Nel febbraio del 1985 Elio C. e Giuseppe D. si sono fatti male mentre, all’interno dell’aeroporto di Linate, venivano trasportati su un autobus all’imbarco su un aereo dell’Alisarda diretto a Palma di Maiorca; l’incidente è stato causato da un’erronea manovra dell’autista del mezzo sul quale si trovavano, appartenente alla Società Esercizi Autoportuali, SEA. Essi hanno agito davanti al Tribunale di Milano per ottenere dalla SEA il risarcimento del danno. Il Tribunale con sentenza del marzo 1996 ha dichiarato la SEA responsabile dei danni e obbligata al risarcimento. Questa decisione è stata riformata dalla Corte d’Appello di Milano che ha ritenuto applicabile la convenzione di Varsavia del 12 ottobre 1929 in materia di trasporto internazionale di passeggeri o merci per via aerea e ha rilevato che i danneggiati avevano iniziato il giudizio dopo il decorso del termine di decadenza, di due anni dal fatto, stabilito dall’art. 29 di tale convenzione. I danneggiati hanno proposto ricorso per cassazione sostenendo che la convenzione di Varsavia non regola la responsabilità dei soggetti, diversi dalle compagnia aeree, che gestiscono i servizi di terra.

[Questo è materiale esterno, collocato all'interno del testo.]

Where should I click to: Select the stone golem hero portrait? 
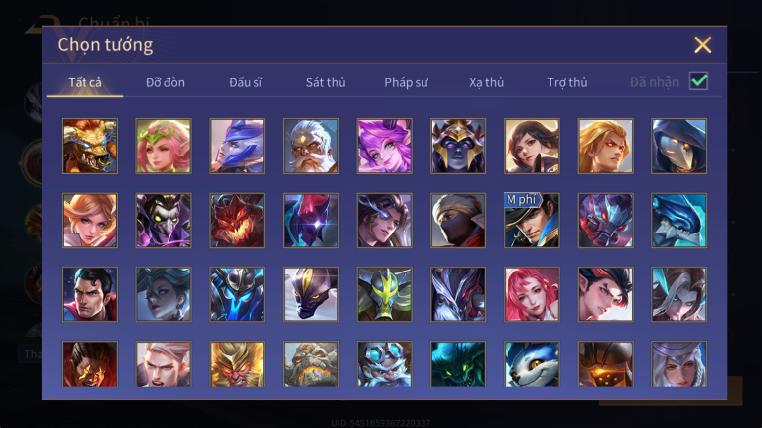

La Suprema Corte (Sezione Terza Civile n. 12015 del 25 settembre 2001, Pres. Duva, Rel. Vittoria) ha accolto il ricorso, osservando che la convenzione di Varsavia si applica quando l’incidente si sia prodotto a bordo dell’aereo o nel corso delle operazioni di imbarco o di sbarco. Il trasporto dall’aerostazione verso l’aereo – ha rilevato la Corte – non può essere considerato operazione di imbarco, inerente al trasporto aereo e pertanto rientrante nella responsabilità del vettore, né il gestore dell’esercizio aeroportuale può essere considerato un soggetto incaricato dalla compagnia aerea. Conseguentemente la Corte ha affermato che in materia deve essere applicata la legge italiana, con esclusione della decadenza prevista dalla Convenzione di Varsavia.